- _What is asked_
Print the passage of the Ray Oldenburg page below from "Biography • Perspectives • Quotable" to "and communities everywhere.", word for word.

Biography • Perspectives • Quotable • Publications • Contact

Ray Oldenburg is an urban sociologist from Florida who writes about the importance of informal public gathering places.

In his book The Great Good Place, Oldenburg demonstrates why these gathering places are essential to community and public life. He argues that bars, coffee shops, general stores, and other “third places” (in contrast to the first and second places of home and work), are central to local democracy and community vitality.

By exploring how these places work and what roles they serve, Oldenburg offers placemaking tools and insight for individuals and communities everywhere.

“Oldenburg has given us an insightful and extremely useful new lens through which to look at a familiar problem…”
The New York Times Book Review

“Eloquent and visionary, [The Great Good Place] is a compelling argument for these settings of informal public life as essential for the health both of our communities and ourselves. And its message is being heard: Today, entrepreneurs from Seattle to Florida are heeding the call of The Great Good Place – opening coffee houses, bookstores, community centers, bars and other establishments and proudly acknowledging their indebtedness to this book.”

- _Dataset content_
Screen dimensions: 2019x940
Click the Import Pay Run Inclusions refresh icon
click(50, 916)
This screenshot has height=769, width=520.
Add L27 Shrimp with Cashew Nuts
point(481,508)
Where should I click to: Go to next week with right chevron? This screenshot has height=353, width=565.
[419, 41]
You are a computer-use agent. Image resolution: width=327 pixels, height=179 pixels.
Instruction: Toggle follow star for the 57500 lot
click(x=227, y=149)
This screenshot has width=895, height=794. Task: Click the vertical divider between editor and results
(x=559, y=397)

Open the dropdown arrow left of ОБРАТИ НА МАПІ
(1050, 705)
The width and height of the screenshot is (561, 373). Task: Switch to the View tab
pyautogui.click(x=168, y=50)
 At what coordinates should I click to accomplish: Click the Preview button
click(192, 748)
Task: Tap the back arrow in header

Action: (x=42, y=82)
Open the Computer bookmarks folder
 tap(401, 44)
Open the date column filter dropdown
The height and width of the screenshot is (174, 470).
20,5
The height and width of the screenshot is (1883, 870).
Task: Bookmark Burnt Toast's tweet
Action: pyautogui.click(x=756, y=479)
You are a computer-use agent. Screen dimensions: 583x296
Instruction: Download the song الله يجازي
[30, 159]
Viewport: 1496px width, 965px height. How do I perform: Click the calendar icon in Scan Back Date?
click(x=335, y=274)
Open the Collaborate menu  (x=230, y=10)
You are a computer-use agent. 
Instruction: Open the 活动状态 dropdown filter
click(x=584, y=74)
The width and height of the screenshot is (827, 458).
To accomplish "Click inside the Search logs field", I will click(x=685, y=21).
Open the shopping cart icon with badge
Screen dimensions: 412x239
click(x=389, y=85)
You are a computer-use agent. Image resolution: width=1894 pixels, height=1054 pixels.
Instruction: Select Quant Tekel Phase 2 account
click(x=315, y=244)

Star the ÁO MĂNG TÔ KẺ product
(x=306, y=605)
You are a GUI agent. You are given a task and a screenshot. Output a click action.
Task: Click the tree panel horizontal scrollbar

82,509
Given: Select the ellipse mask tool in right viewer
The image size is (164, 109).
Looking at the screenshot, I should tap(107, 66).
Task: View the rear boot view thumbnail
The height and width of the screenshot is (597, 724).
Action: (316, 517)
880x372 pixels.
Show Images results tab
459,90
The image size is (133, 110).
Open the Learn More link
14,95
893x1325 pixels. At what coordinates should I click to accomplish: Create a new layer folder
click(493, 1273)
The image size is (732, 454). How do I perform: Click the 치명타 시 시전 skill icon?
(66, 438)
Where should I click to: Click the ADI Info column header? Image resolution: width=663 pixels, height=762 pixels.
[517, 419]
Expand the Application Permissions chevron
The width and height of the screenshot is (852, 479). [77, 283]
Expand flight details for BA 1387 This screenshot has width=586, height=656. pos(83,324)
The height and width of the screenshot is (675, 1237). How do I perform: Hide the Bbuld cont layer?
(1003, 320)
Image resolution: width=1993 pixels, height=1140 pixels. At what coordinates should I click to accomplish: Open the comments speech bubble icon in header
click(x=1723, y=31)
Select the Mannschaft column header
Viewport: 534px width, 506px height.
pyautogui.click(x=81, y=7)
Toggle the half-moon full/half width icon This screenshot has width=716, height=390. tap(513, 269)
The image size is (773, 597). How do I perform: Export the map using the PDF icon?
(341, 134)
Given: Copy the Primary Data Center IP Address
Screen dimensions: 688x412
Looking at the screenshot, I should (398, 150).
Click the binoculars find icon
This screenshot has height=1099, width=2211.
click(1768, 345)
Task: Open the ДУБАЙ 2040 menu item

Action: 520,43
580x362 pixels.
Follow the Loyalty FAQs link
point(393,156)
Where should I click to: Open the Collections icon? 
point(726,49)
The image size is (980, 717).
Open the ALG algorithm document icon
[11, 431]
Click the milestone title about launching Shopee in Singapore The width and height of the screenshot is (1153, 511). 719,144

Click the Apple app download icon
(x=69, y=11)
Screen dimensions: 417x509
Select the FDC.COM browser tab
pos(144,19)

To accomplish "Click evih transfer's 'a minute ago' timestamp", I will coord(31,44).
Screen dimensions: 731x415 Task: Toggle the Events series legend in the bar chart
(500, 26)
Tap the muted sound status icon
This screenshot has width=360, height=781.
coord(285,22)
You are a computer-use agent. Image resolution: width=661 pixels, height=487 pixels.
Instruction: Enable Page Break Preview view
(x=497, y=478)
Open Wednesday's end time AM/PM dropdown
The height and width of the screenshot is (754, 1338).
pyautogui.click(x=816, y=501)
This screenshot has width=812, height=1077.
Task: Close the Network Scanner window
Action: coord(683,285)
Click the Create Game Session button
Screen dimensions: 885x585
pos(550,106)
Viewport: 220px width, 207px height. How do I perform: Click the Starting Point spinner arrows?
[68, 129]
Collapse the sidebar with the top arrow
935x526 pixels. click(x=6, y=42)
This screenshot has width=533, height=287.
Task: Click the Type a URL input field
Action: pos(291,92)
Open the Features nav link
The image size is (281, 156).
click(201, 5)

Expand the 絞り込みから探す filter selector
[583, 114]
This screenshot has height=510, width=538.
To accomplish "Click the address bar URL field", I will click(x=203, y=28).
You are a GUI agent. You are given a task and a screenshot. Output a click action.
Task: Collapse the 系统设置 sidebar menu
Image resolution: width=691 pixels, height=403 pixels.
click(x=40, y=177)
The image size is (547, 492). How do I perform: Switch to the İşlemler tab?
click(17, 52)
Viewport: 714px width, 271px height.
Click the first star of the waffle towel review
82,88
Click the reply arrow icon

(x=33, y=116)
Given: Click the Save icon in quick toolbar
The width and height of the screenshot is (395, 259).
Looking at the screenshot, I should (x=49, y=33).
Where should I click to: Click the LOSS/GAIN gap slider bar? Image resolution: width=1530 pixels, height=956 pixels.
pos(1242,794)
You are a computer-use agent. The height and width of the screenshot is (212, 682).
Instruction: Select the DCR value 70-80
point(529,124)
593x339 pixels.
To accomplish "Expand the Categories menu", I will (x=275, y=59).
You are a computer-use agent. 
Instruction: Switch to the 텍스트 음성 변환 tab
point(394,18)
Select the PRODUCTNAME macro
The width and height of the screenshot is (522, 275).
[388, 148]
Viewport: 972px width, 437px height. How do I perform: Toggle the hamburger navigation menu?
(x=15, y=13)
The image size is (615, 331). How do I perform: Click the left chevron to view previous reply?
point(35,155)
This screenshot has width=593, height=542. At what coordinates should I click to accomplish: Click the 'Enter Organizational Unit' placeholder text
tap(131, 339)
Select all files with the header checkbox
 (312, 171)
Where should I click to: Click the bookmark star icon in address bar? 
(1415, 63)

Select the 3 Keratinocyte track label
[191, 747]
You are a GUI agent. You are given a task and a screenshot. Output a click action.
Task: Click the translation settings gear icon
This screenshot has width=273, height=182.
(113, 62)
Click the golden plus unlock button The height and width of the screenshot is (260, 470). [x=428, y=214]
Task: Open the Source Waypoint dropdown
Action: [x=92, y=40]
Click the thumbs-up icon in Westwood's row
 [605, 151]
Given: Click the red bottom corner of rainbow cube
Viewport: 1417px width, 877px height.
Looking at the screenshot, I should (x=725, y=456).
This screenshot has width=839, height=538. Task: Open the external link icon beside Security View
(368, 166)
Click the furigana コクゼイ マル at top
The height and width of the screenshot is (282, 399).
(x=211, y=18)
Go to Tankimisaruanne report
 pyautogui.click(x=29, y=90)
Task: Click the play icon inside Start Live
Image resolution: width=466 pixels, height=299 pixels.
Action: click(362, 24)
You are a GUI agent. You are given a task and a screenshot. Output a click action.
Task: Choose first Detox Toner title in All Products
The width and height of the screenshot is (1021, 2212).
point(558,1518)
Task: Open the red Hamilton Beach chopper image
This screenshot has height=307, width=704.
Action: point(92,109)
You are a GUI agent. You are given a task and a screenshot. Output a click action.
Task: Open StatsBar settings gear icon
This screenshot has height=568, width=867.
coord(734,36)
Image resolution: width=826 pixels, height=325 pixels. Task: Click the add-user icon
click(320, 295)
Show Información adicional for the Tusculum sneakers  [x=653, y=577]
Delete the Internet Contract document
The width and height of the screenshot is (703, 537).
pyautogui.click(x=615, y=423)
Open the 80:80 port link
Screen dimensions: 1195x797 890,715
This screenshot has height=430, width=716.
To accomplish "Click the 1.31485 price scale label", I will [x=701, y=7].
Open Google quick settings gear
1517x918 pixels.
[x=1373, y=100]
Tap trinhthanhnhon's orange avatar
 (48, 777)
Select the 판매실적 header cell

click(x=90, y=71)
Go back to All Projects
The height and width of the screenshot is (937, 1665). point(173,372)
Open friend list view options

- _Task solution_
Biography • Perspectives • Quotable • Publications • Contact

Ray Oldenburg is an urban sociologist from Florida who writes about the importance of informal public gathering places.

In his book The Great Good Place, Oldenburg demonstrates why these gathering places are essential to community and public life. He argues that bars, coffee shops, general stores, and other “third places” (in contrast to the first and second places of home and work), are central to local democracy and community vitality.

By exploring how these places work and what roles they serve, Oldenburg offers placemaking tools and insight for individuals and communities everywhere.